When you’re ready to continue, place the sticky/paper hat on your computer to indicate this to the instructor 👒 🎩

6.10 Summary

  • Making your research reproducible not only improves the scientific quality of your work, but also makes you more efficient, productive, and have more confidence in your results.
  • The R session is where you interact with R and where code gets run, which occurs in the R Console in RStudio.
  • The working directory in the R Console of the session determines where code execution happens, where files are saved, and where data is loaded from.
  • Running R code involves sending it to the R Console by using Ctrl-Enter.
  • There are many types of objects in R, the two important ones for us are vectors and data frames.
  • There are many data types in R, like character, numeric, and factor.
  • Everything in R is an object and every action is a function, which has a () at the end.

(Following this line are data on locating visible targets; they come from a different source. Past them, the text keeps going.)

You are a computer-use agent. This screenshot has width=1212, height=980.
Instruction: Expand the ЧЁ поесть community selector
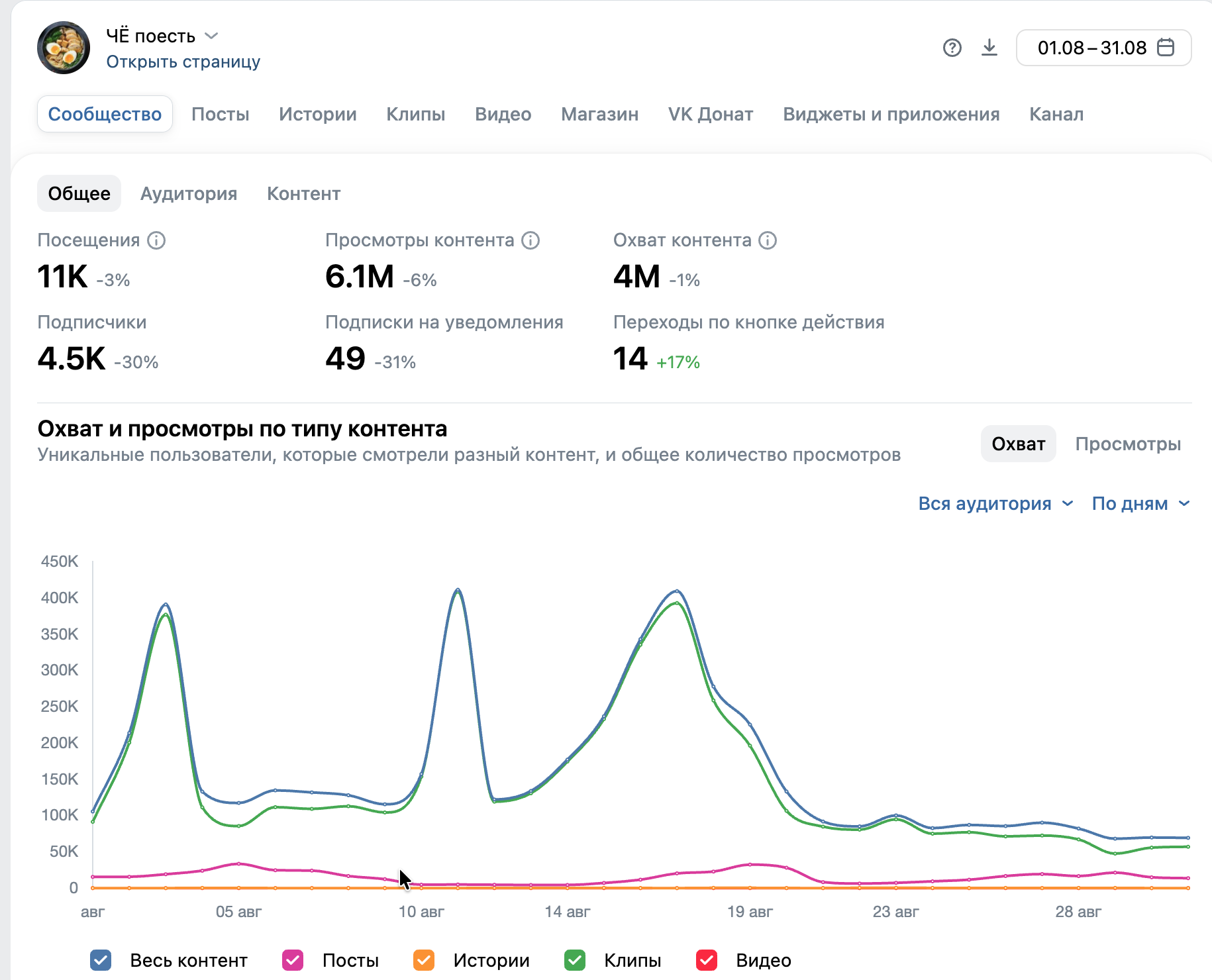(162, 36)
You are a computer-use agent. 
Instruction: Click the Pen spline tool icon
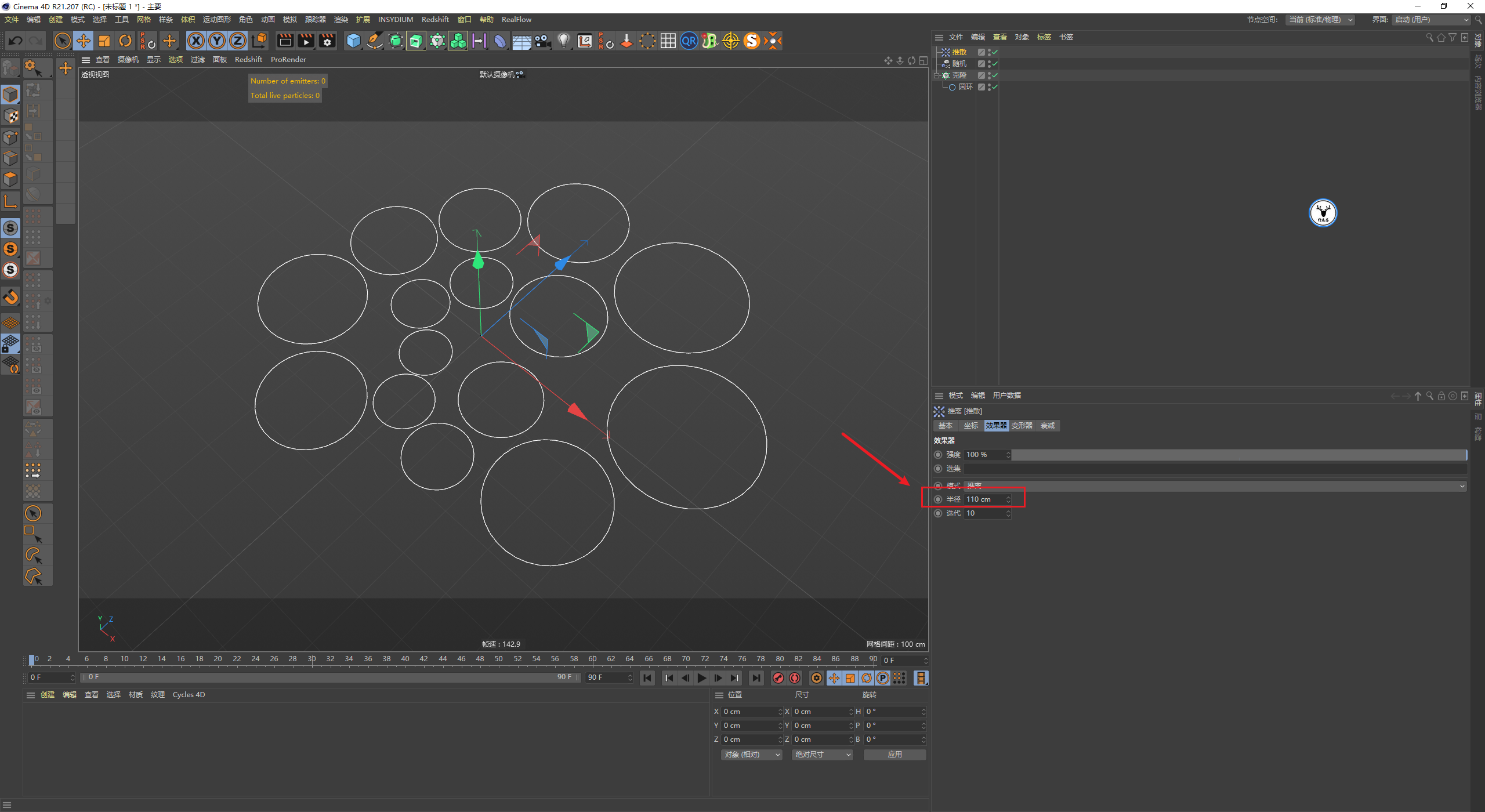375,41
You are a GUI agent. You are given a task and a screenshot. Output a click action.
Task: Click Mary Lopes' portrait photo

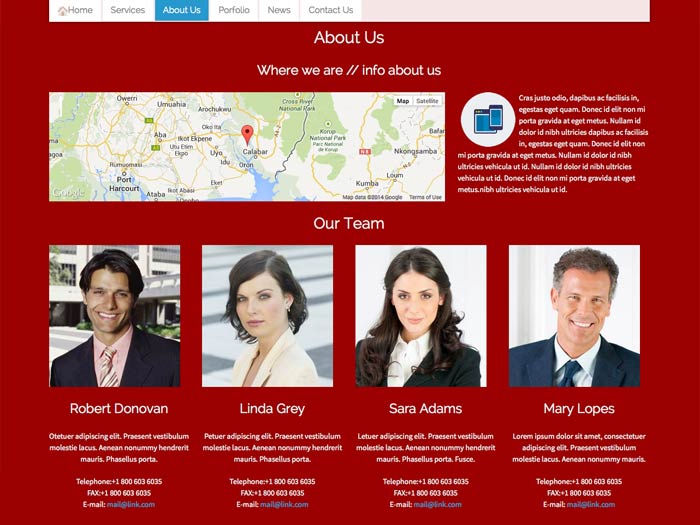[x=574, y=316]
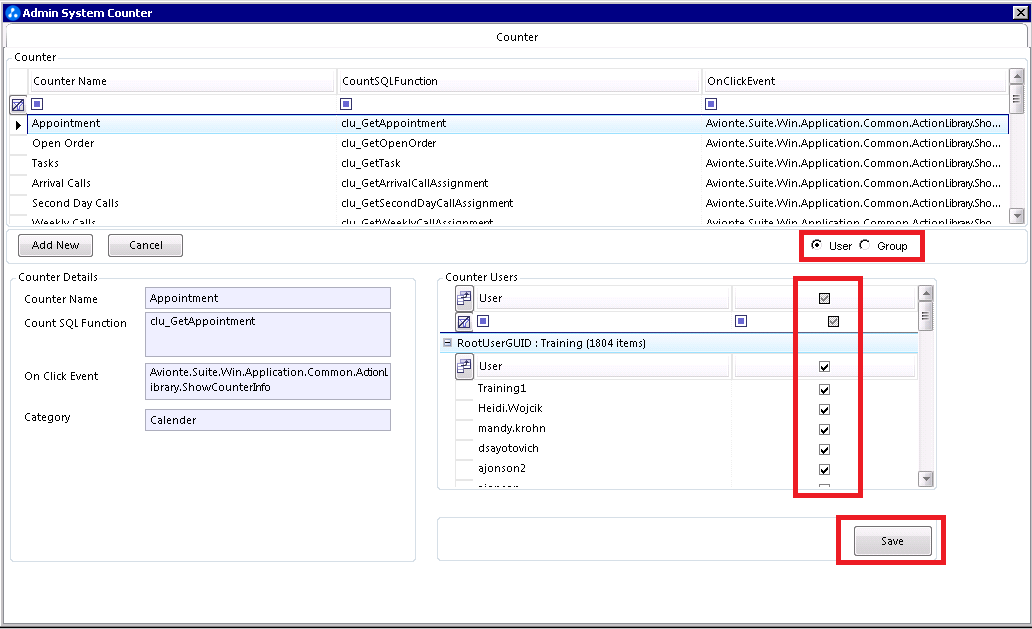1032x629 pixels.
Task: Collapse the RootUserGUID Training group
Action: click(446, 342)
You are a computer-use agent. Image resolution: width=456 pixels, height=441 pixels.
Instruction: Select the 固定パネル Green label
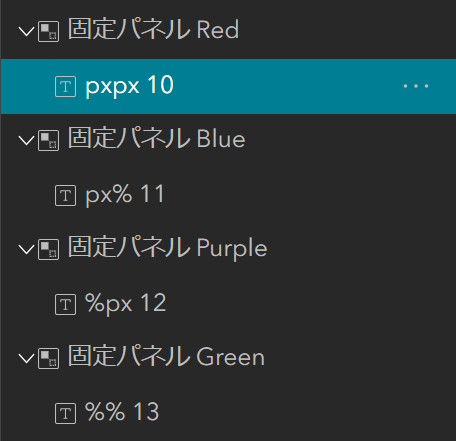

  • Use Quarto to create documents that can be turned into a variety of file types such as HTML or Word, while also ensuring the analysis is (more likely to be) reproducible.
  • Insert R code chucks in Quarto and automatically include the results in the final document.
  • Use Markdown syntax like headers (# Header 1), text formatting (**bold**) and lists (-) in the Quarto file to format the text in the output document.